▶ TASK SET:
1. Reproduce the passage of the heatmap analysis starting with "2. **Conjunctive vs." and going on through "not the highest.".
2. Summarize the heatmap analysis in two sentences.
3. In the heatmap analysis, which model achieves the single highest accuracy on the chart, and on which task?

▶ EXCERPTED TEXT:
════════════════
2. **Conjunctive vs. Disjunctive:** For every task pair (e.g., cities_conj vs. cities_disj), the conjunctive version has a higher mean accuracy than the disjunctive version across all models. This is a consistent and strong pattern.
3. **Model Performance:**
* **LR** achieves the single highest accuracy on the chart: 89 ± 9 on "animal_class_conj". It also performs very well on "element_symb_conj" (81 ± 5).
* **CCS** shows high performance but with notably larger uncertainty ranges (e.g., 71 ± 11, 79 ± 10), suggesting less consistent results across runs or folds.
* **TTPD** and **MM** have very similar performance profiles, often with identical or nearly identical mean accuracies and low uncertainties (±0 or ±1). Their performance is stable but generally not the highest.
4. **Notable Outliers:** The "sp_en_trans" tasks show an interesting reversal. For the conjunctive version, TTPD and MM (78 ± 1) outperform LR and CCS. For the disjunctive version, TTPD and MM (72 ± 0/1) again outperform LR and CCS. This is the only task family where this pattern occurs.
### Interpretation
This heatmap provides a comparative analysis of model robustness across different types of logical or factual classification tasks. The data suggests several key insights:
1. **Task Structure is a Primary Determinant of Performance:** The consistent performance gap between conjunctive ("and") and disjunctive ("or") tasks indicates that reasoning about conjunctions is fundamentally easier for these models than reasoning about disjunctions. This could be due to the nature of the training data or the inherent complexity of the logical operations.
════════════════
▶ EXTRACTED RECORDS:
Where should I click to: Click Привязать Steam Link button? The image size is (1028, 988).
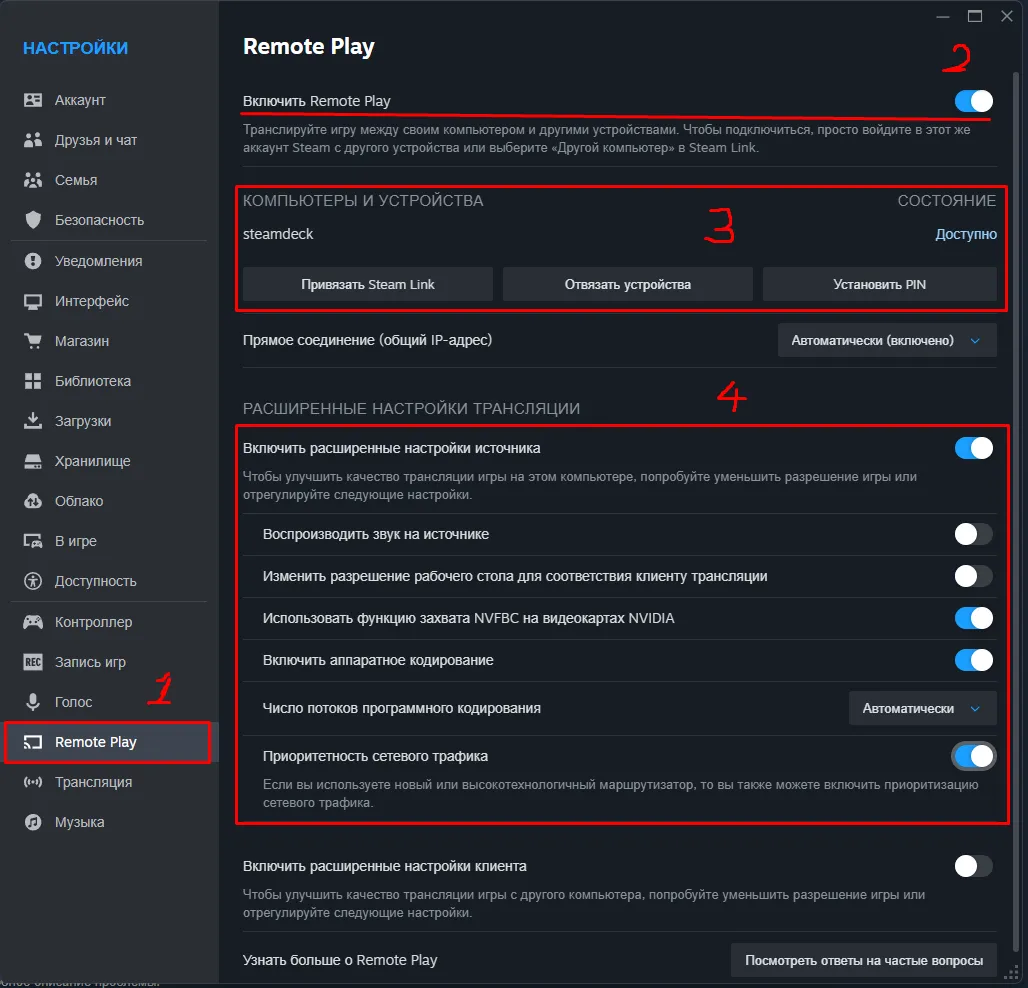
════════════════
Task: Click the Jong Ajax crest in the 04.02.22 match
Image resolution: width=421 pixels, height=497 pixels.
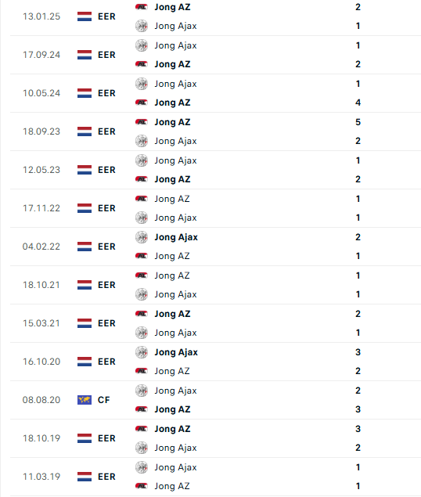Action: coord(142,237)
════════════════
▶ TASK RESPONSES:
1.
2. **Conjunctive vs. Disjunctive:** For every task pair (e.g., cities_conj vs. cities_disj), the conjunctive version has a higher mean accuracy than the disjunctive version across all models. This is a consistent and strong pattern.
3. **Model Performance:**
* **LR** achieves the single highest accuracy on the chart: 89 ± 9 on "animal_class_conj". It also performs very well on "element_symb_conj" (81 ± 5).
* **CCS** shows high performance but with notably larger uncertainty ranges (e.g., 71 ± 11, 79 ± 10), suggesting less consistent results across runs or folds.
* **TTPD** and **MM** have very similar performance profiles, often with identical or nearly identical mean accuracies and low uncertainties (±0 or ±1). Their performance is stable but generally not the highest.

2. Across every task pair, the conjunctive version has a higher mean accuracy than the disjunctive version, which the analysis takes to mean that reasoning about conjunctions is fundamentally easier for these models. LR reaches the single highest accuracy, CCS performs well but with larger uncertainty, and TTPD and MM are stable but generally not the highest, except in the "sp_en_trans" tasks, the only family where they outperform LR and CCS.

3. LR, with 89 ± 9 on "animal_class_conj".